● **INSTRUCTIONS FOR THE TASK**
The required output is the exact text of the lines from the line containing "Learn how our" through the final line below, inclusive, without pictures.

● **GIVEN DATA**
>>>>

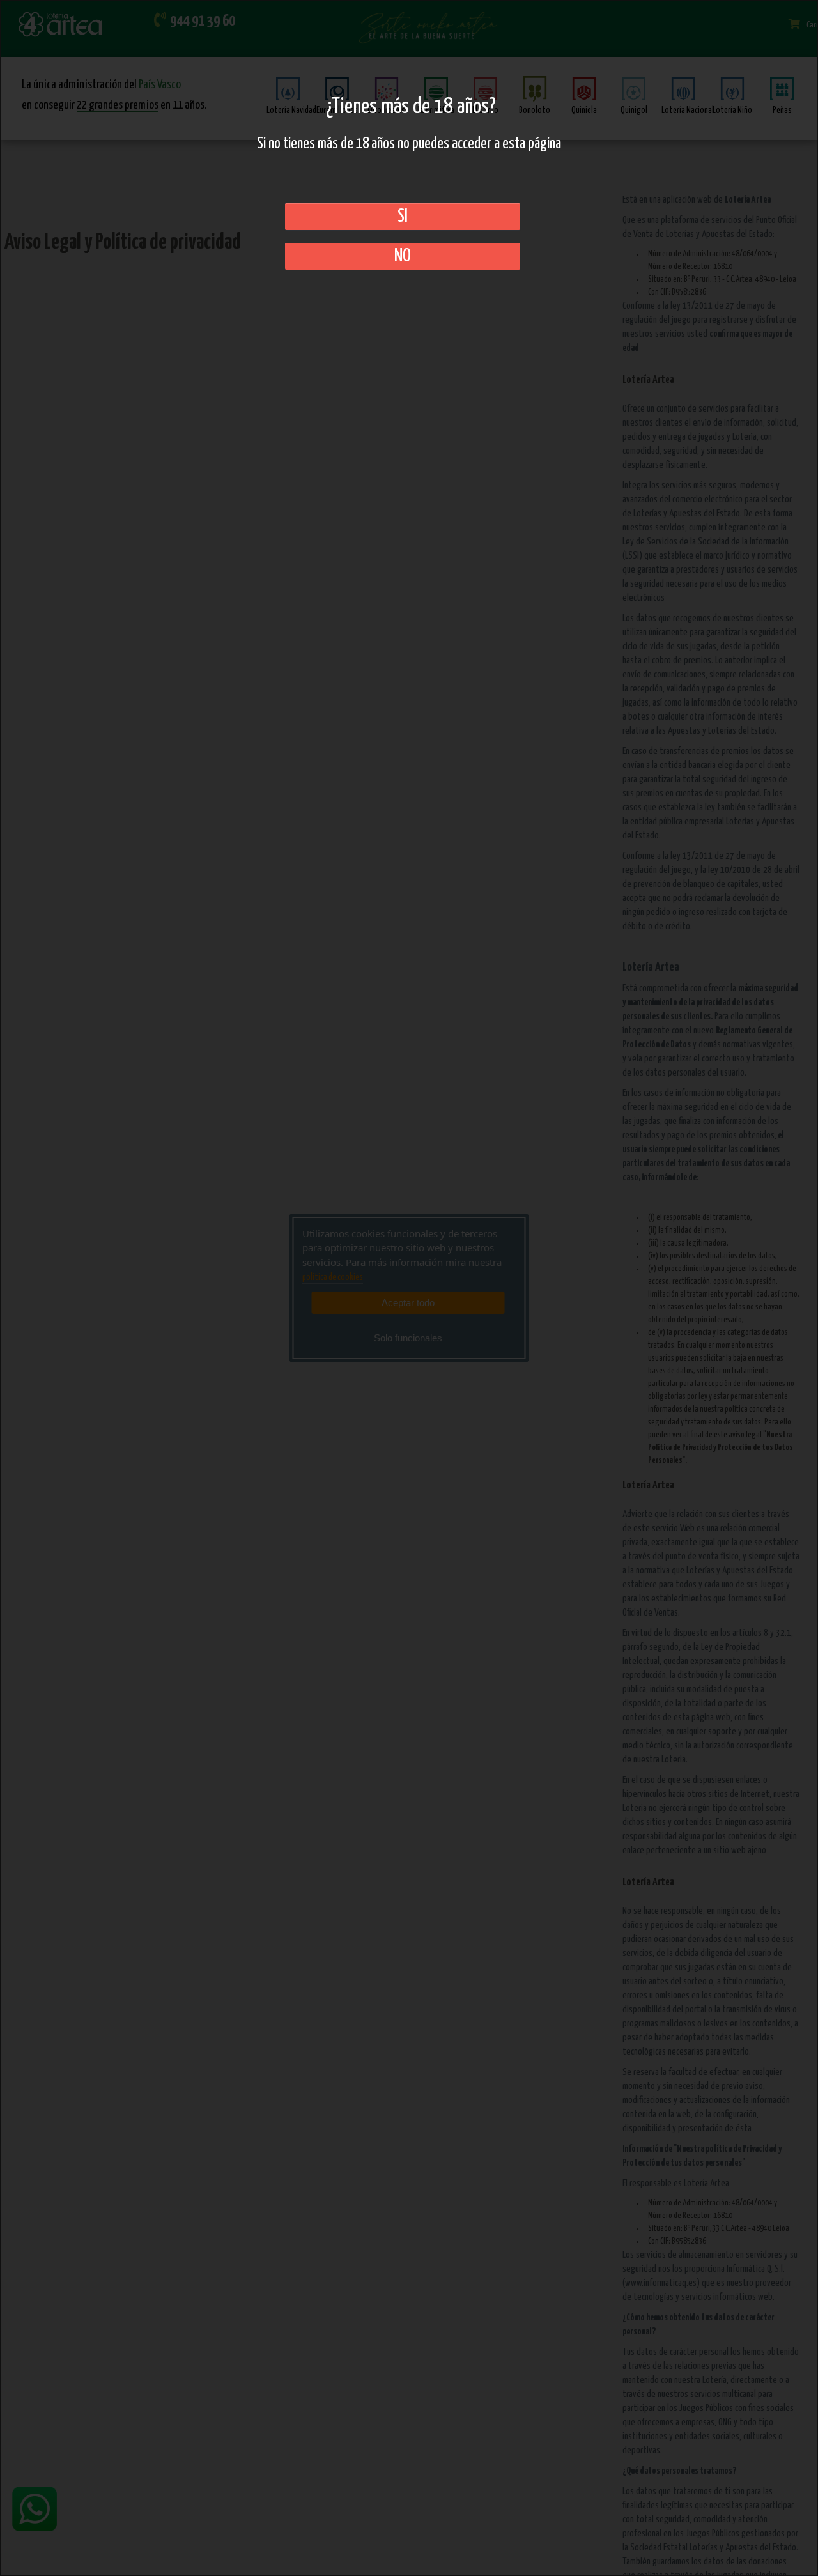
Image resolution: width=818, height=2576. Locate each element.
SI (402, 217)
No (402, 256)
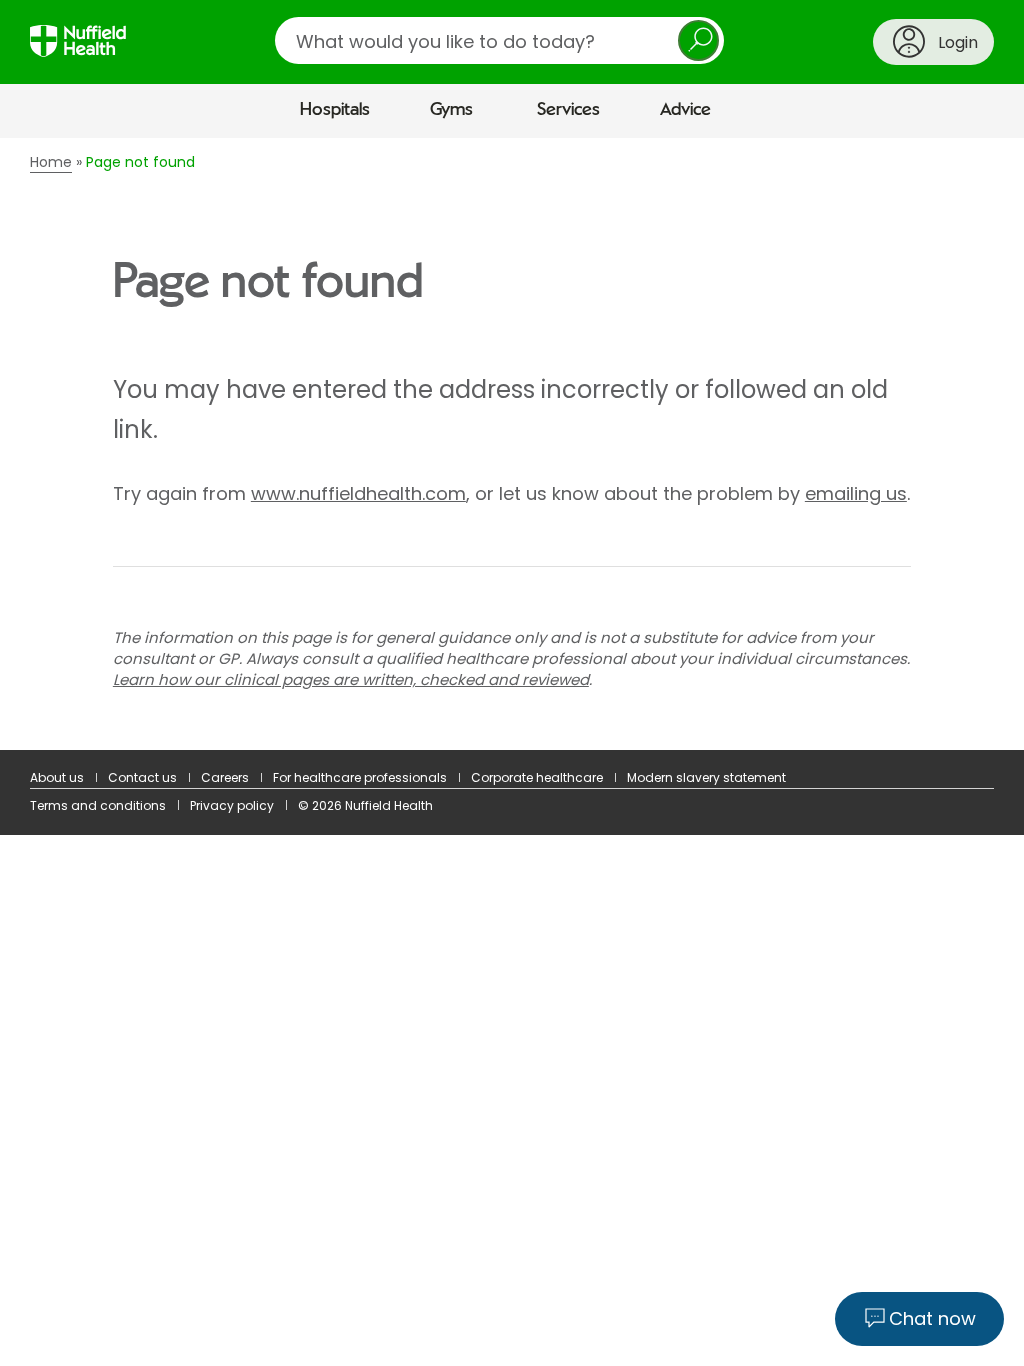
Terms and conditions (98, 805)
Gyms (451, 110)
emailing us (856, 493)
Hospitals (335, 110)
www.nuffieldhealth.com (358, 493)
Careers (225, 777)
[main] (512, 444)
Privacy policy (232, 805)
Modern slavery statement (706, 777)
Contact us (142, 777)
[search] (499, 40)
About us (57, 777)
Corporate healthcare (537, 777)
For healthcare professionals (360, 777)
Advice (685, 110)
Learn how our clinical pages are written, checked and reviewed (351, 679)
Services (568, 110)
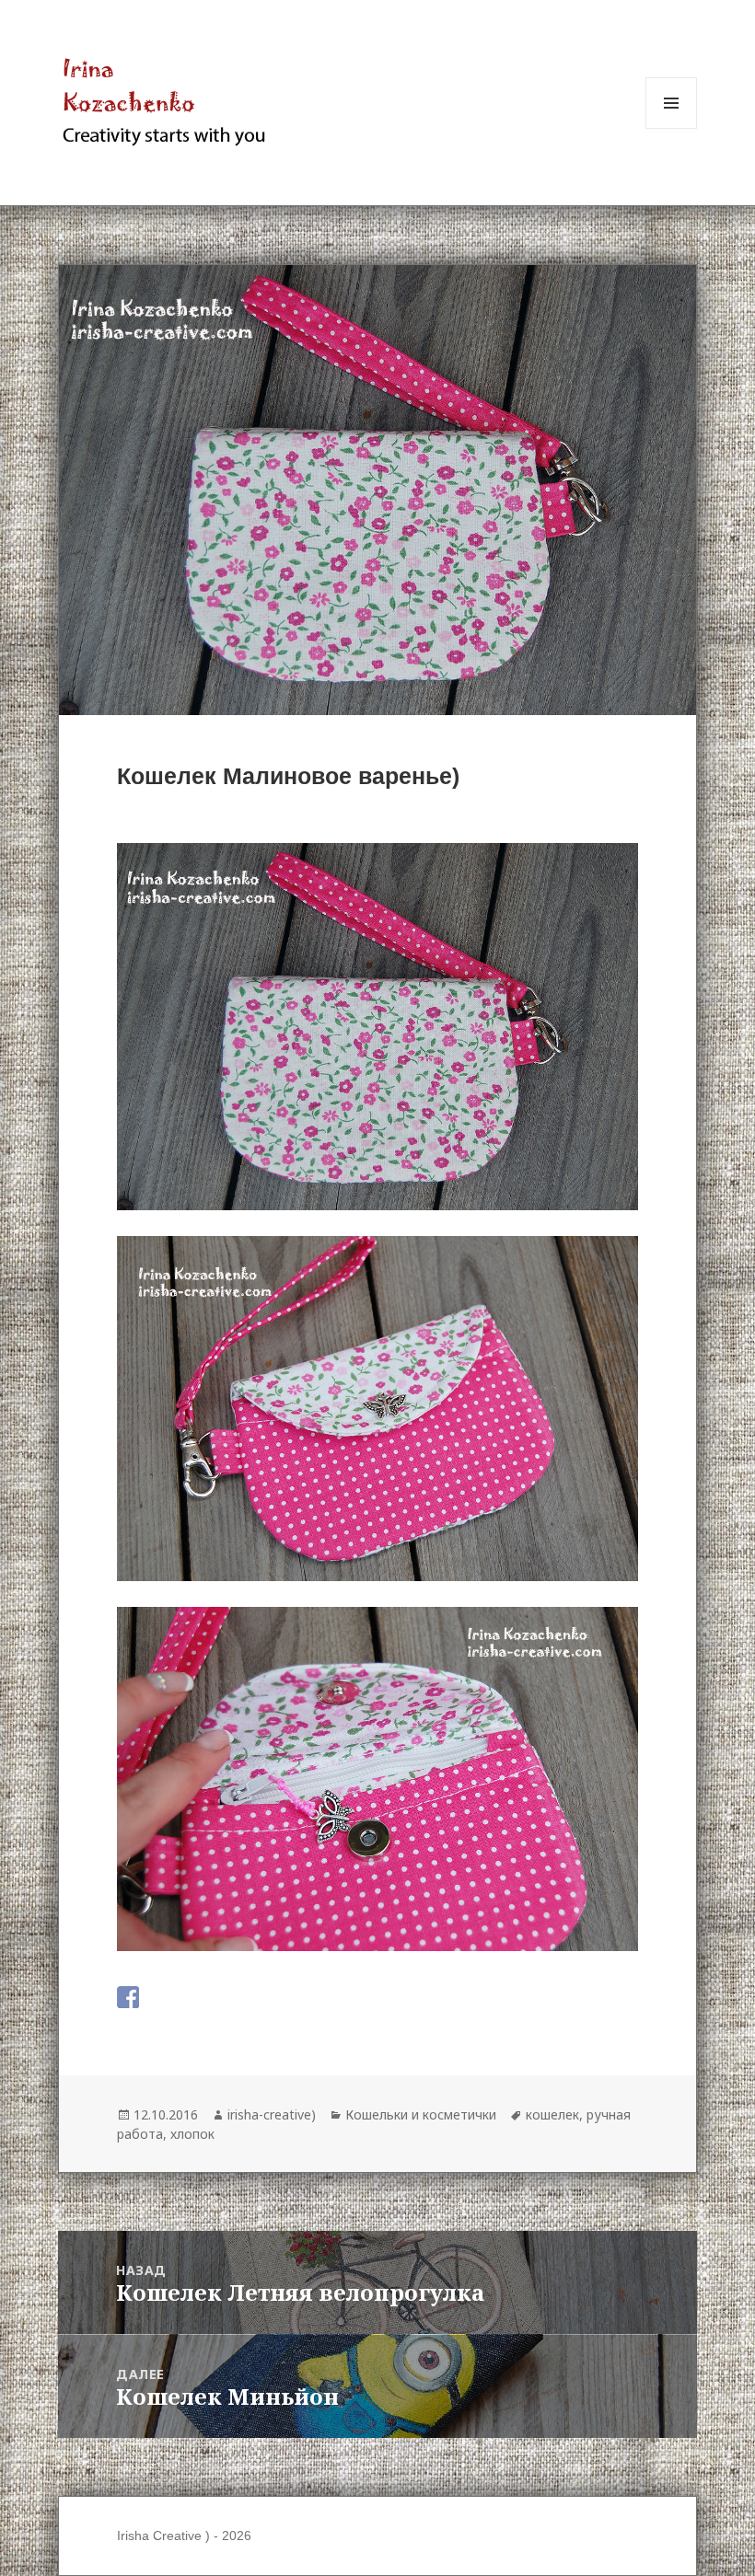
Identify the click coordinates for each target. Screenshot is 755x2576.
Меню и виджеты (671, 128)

<<<<

● **RESPONSE FOR THIS EXERCISE**
Learn how our clinical pages are written, checked and reviewed (351, 679)
Services (568, 110)
Identify the click coordinates for each target. Screenshot is 755x2576.
Меню и виджеты (671, 128)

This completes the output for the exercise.